In an earlier post I questioned the trendy use of foldables. Today I want to question the flipped classroom model which is all the rage right now. If you’re somehow unfamiliar with this model, here’s a handy infographic you should check out.
So the basic premise of the flipped classroom is that the lecture portion of instruction is recorded in some way and students watch this lecture on computers at home for homework. Then, in class, the students work on more engaging activities (practice) because they’ve already “learned” the content of the lesson at home. The teacher, free from having to lecture, is able to walk around and help students with problems as they arise. Educators like to talk about transitioning their role from the “sage on the stage” to the “guide on the side” and this model definitely allows for that transition in roles…in the classroom only.

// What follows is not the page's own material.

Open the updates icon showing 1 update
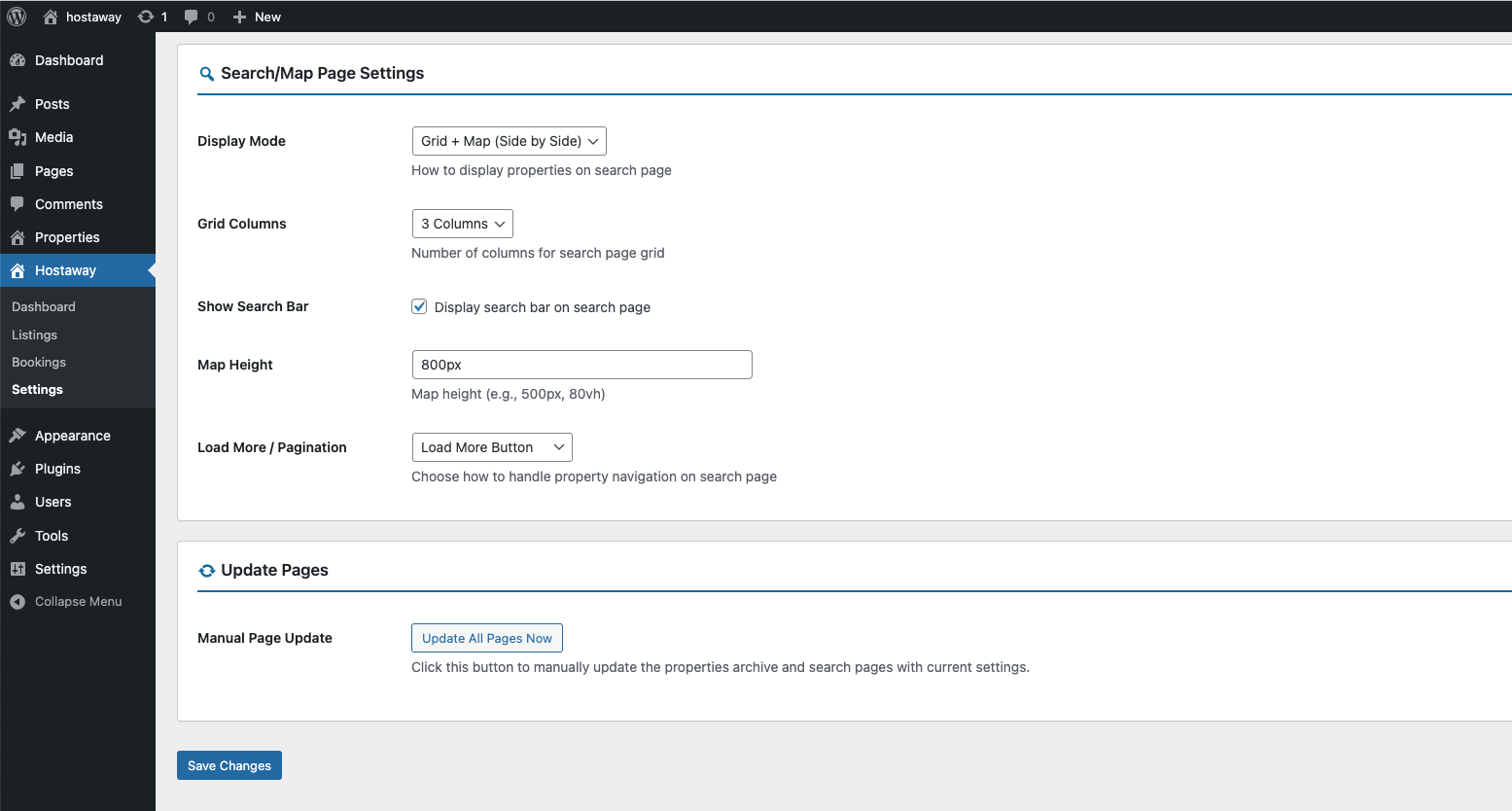 coord(146,16)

Here is my primary concern:
What is with the insistence on the lecture (direct instruction) model?
Teachers appear to be loving the ability to offer more engaging, open-ended activities in class now that students are watching lectures at home.
What was stopping these teachers from offering these kinds of activities before?

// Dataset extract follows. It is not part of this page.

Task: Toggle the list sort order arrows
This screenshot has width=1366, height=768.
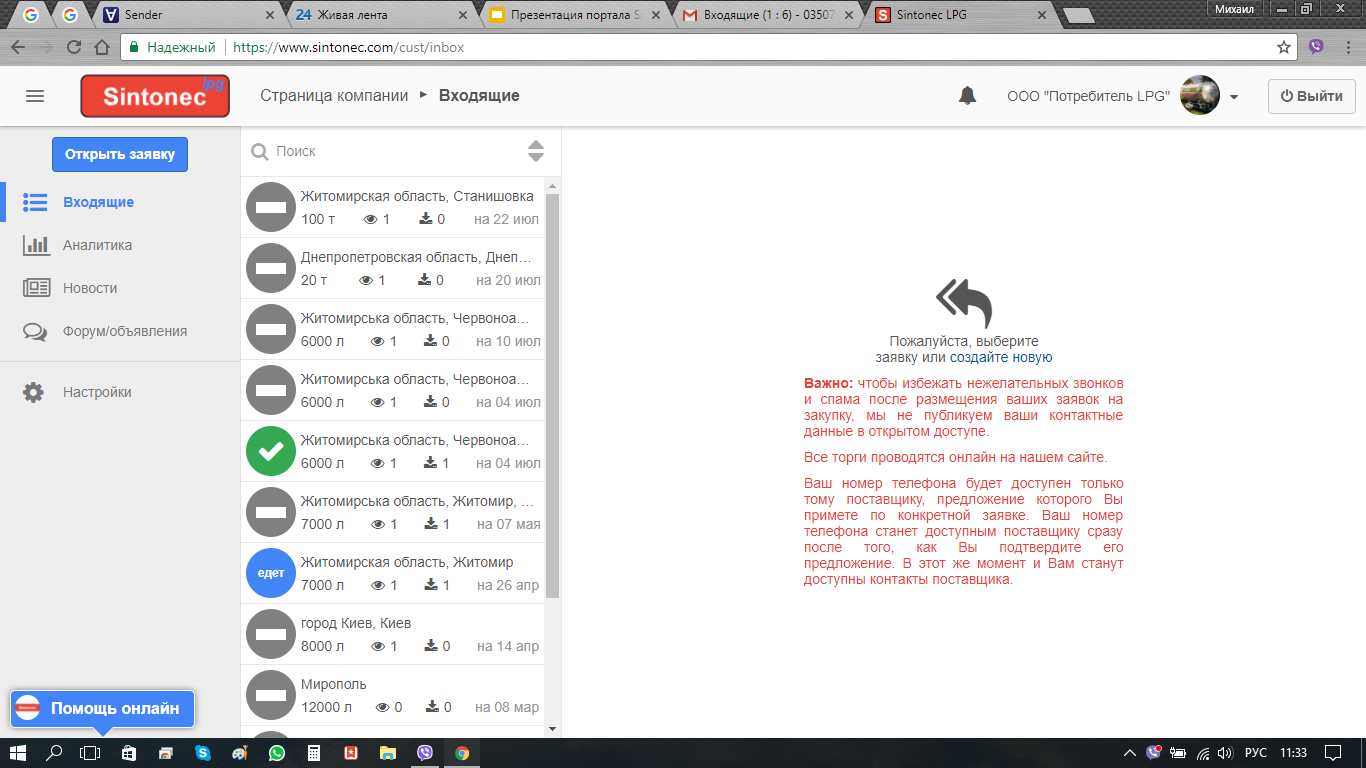Action: (x=536, y=151)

Why do teachers think students have to be told what to do before they actually do any math?
The use of instructional videos as “pre-learning” shows that the transmission model of education is in no danger of going away. In all these years, hasn’t the field of education learned enough about how students learn best to know that talking at them is not ideal? Don’t get me wrong, having access to these kinds of videos as a resource is great. If I’m working out a problem, and I realize I need to brush up on the Pythagorean theorem, then watching a 5-7 minute video might be super helpful. Why do we assume students need to be told everything they need to know about a concept or a strategy before trying out a problem or two for themselves?

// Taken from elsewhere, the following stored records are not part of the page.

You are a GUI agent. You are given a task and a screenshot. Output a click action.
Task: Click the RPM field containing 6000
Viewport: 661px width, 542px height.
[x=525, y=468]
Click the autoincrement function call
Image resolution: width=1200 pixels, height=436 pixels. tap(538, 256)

Flipping the Flipped Classroom
If anything, I would rather suggest flipping the classroom in the other direction. First, start with an engaging problem. Look at Dan Meyer’s three act problems for one approach. Don’t spend a lot of time talking at your students from the get go. Have a brief discussion about the situation and then let them go. If it’s challenging, let them work in pairs or small groups to brainstorm together. If they finish quickly, give them some other problems related to the big idea of the lesson. Finally, pull the class together and debrief. Talk. Have discussion, not lecture. At this point, if you want to tell the students something, they are much more receptive to hearing it and asking questions about it. I have witnessed this first hand. Students are more talkative after engaging with content, not before. Students love to think and talk, but they are more readily engaged if they have some connection with what you’re talking about. And if you still want to make an instructional video, great! The students have struggled with the content, they’ve talked about it with each other, and they’ve talked about it with you. Watching a video might help cement ideas that they weren’t quite sure about yet.
With this model you’re showing students that they can learn content without having to be told exactly what steps to take. Instead the role of a student is being problem solvers engaged in their own learning and processes, rather than passive recipients of information that may or may not “stick” or that they may not understand how to apply.